Work instruction | Write down the lines exactly as they appear, from the one that contains "Where should I" through the final line of the records, so that both ends are kept and no pictures come along.

Saved entries |
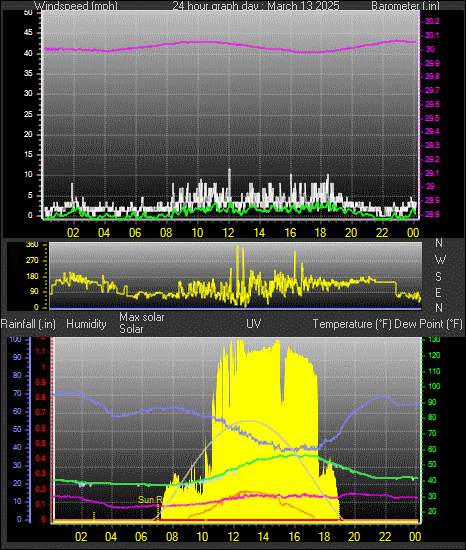Click the W compass direction label
The height and width of the screenshot is (550, 466).
440,260
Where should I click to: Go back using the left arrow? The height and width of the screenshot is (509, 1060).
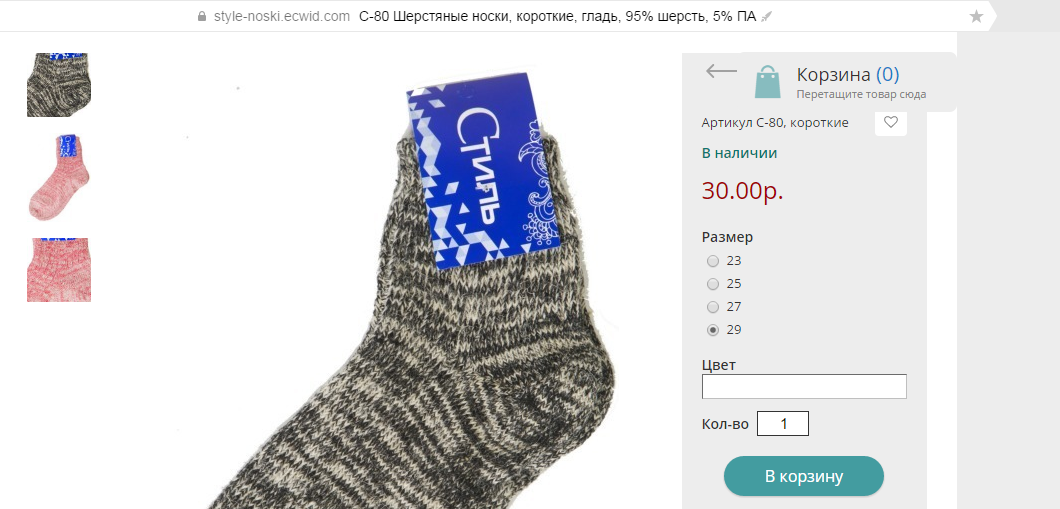tap(721, 70)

Task answer |
Where should I click to: Go back using the left arrow? The height and width of the screenshot is (509, 1060).
tap(721, 70)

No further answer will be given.